Figure 1.

(A) Watson–Crick (WC) base pairs (bps) exists in dynamic equilibrium with transient low-abundance Hoogsteen (HG) bps through flipping of the purine base 180° about the glycosidic bond from anti to syn conformation. This is also accompanied by a net reduction of C1΄–C1΄ distance by ∼2.0–2.5 Å. Shown are the average populations (p_WC/p_HG) for WC and HG bps as measured by nuclear magnetic resonance (NMR) relaxation dispersion (RD) methods (33,35). (B) m¹A stabilizes HG bp due to steric clash between the methyl group at m¹A-N1 position and T-H3. Nuclear Overhauser effect (NOE) distance connectivity between complementary nucleotides that help in distinguishing HG, WC and reverse-HG pairing modes are indicated using arrows. (C) A₂- and A₆-DNA duplexes used in this study. (D) 1D imino ¹H spectra of A₂-DNA (green), A₂-DNA^m1A16 (orange), A₆-DNA (red) and A₆-DNA^m1A16 (blue).
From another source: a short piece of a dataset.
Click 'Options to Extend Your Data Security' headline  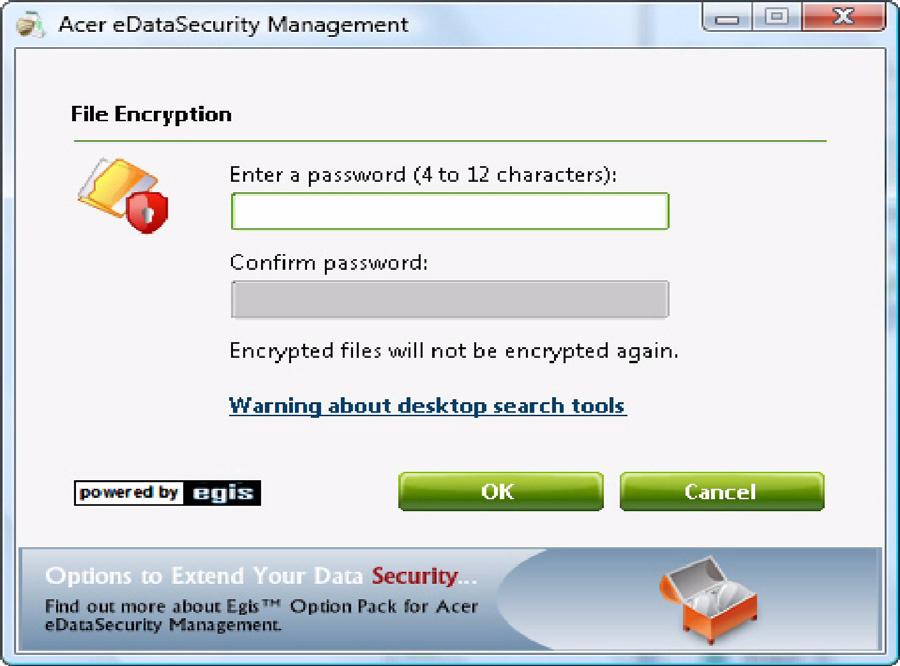(x=261, y=576)
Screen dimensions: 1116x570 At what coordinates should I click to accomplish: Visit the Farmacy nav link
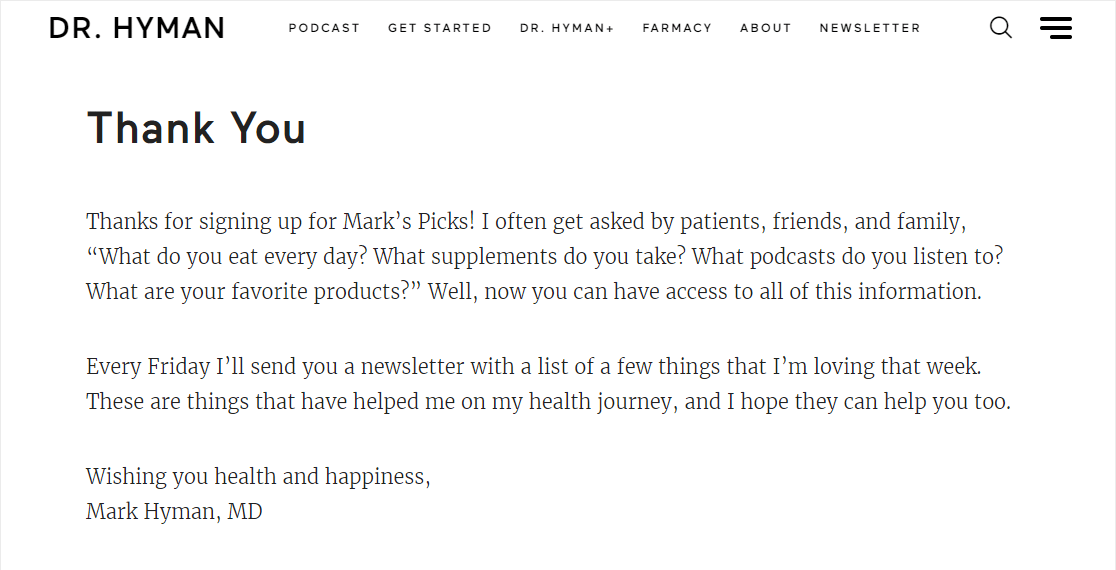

Spectra for for A₂-DNA/A₆-DNA and A₂-DNA^m1A16/A₆-DNA^m1A16 were recorded at 25 and 9°C, respectively. Sites experiencing exchange broadening are denoted with an asterisk (*). (E) T9-H3–A16-H8, T9-H3–A-H62 and T9-H7–A-H62 NOE connectivity distinguishes the formation of HG bp from other pairing modes in A₆-DNA^m1A16 (19) (see Supplementary Figure S3 for A₂-DNA^m1A16). Sequential imino NOEs between T9-H3 with T8-H3 and G10-H1 indicate the formation of a stable duplex.